▶ _Data records_:
· · · · ·
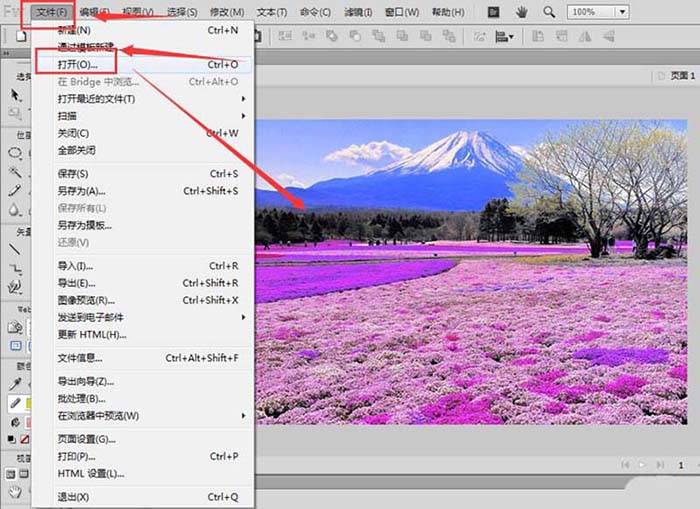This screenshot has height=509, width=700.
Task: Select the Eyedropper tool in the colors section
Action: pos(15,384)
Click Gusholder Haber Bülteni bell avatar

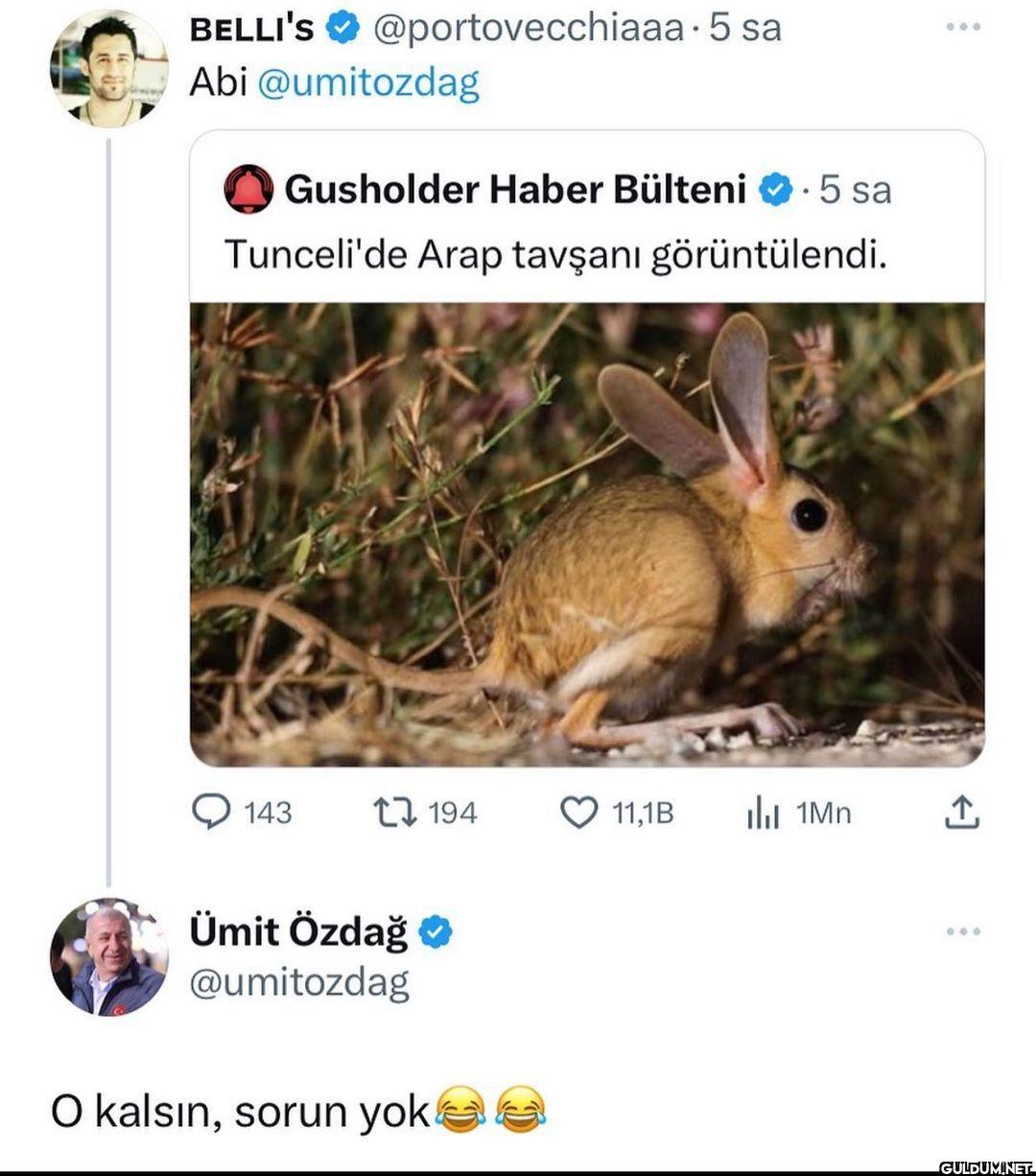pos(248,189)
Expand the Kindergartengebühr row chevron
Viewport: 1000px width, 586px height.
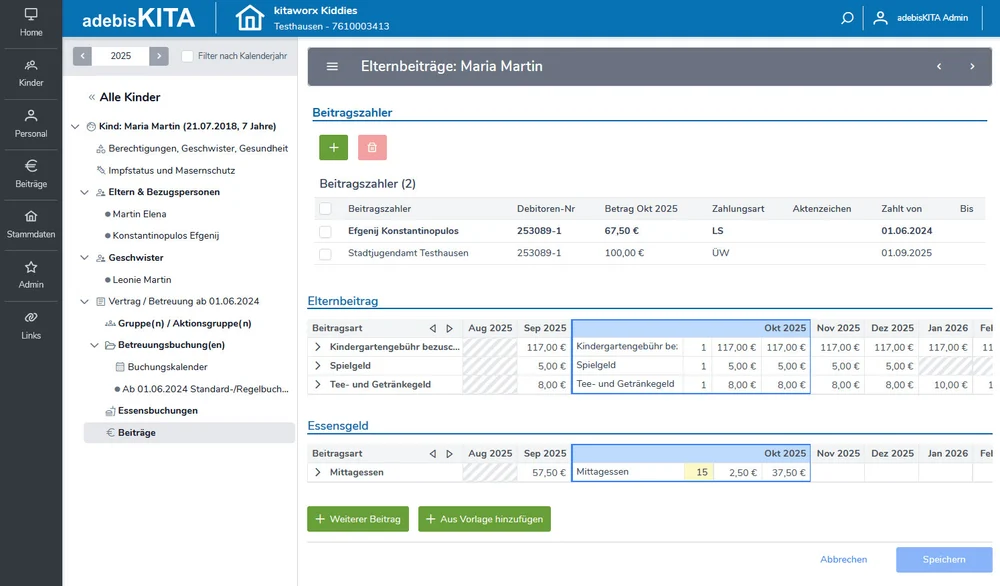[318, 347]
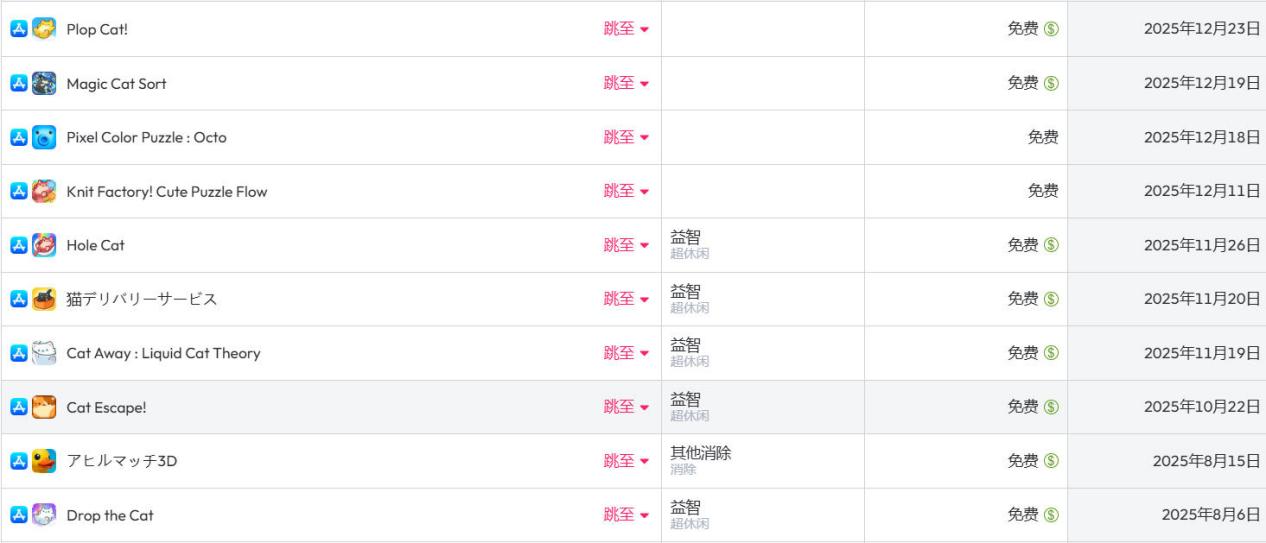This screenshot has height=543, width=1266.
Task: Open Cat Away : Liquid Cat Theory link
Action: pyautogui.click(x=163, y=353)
· · · · ·
▶ _Given request_: Render the items above as a Markdown table with the columns Row and Line, giving each non-blank line its own numbered row and leaving the pictures out of the answer.

▶ _Output for this exercise_:
| Row | Line |
|---|---|
| 1 | This screenshot has height=509, width=700. |
| 2 | Task: Select the Eyedropper tool in the colors section |
| 3 | Action: pos(15,384) |
| 4 | Click Gusholder Haber Bülteni bell avatar |
| 5 | pos(248,189) |
| 6 | Expand the Kindergartengebühr row chevron |
| 7 | Viewport: 1000px width, 586px height. |
| 8 | [318, 347] |
| 9 | This screenshot has height=543, width=1266. |
| 10 | Task: Open Cat Away : Liquid Cat Theory link |
| 11 | Action: pyautogui.click(x=163, y=353) |